Wednesday, July 10, 2013

They're playing our song!



“They’re playing our song!”  What does the speaker mean by  “our song”? 

Usually, it means that the tune is one heard repeatedly during earlier moments of great tenderness or romance.  “Our song”  has become a symbol of a special time. When the first chords are struck, the past rushes into the present to recreate that special time.

“Our song”  translates into “our hymn” when it comes to church life.  Hymns also become symbols of shared or individual experiences.  They often chart the inner journey.  They etch theology more deeply into the soul than a stonecutter working with marble. 

When I was a child I learned “The B-I-B-L-E, yes, that’s the book for me.”  That  little song still evokes memories of vacation Bible school, sword drills, and flannel graph lessons and a simple childlike faith. 

As a young adult I sang choruses such as “For God so loved the world.” To sing “Dare to be a Daniel” inspired me to charge  into life with courage. Later on, specific hymns became important. “How great thou art” still speaks hope and courage.  At night when sleep eludes me I say the words of “Abide with me” to quiet my soul.

 “Our hymn(s)” were once referred to as the core hymns of the faith, or Kernlieder. These were hymns sung again and again during a specific period in the history of the church. The singers knew them by heart.  They were “their songs.” 

The small church our family attended when I was a child included many new immigrants, including my parents and older sisters, recently arrived from a stressful time of revolution, famine and pestilence in Russia.  They arrived with next-to-nothing and a huge travel debt.  But these people sang Heimatlieder, songs of heaven. These were their core hymns. 

Today, some 80 years later,  I can still sing some to myself because I heard them again and again. During times of bloodshed,  hunger, death and starvation, these hymns became soul nourishment  as they thought of another  place  where children didn’t die of hunger, where heartless men didn’t storm into a house and hack the innocent to death without cause. 

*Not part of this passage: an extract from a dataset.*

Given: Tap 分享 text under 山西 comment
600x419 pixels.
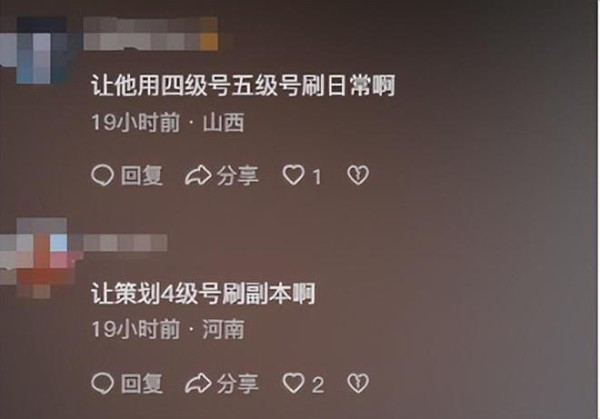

They had memorized these hymns. Singing without hymnbooks was common during my childhood.   If  people were lingering too long in the foyers or outside talking,  the song leader began a lively hymn, and as the people strolled in, singing. 

One of the first Canadian  Mennonite Brethren hymnbooks contains 34 such Heimatlieder which the hymnal committee deemed had melodies unique to the Mennonite Brethren and expressed feelings of suffering with hope.  

I am reminded of another incident. The place was Novisibirsk in Kazakhstan. The year 1989. Our tour group of about 35 had gathered in a small church to hear from its leaders about the origins of this congregation, born out of persecution during the Stalinist years in Siberia. They had all been exiled to labor camps in this mining area.  
As I usually do, I examined the few books in the book rack in front of me.  What did these people sing? 

I picked up a good-sized book of about 300 pages, all words and music hand-copied.  I couldn’t believe my eyes. Without funds or means to buy hymnbooks,  older men in particular, had taken it upon themselves to copy about two-thirds of the Dreiband, a compilation of three hymnals, so that at least the choir had music to sing from. Congregational singing was either from memory or the song leader lined the hymns. Without hymns, they felt impoverished. 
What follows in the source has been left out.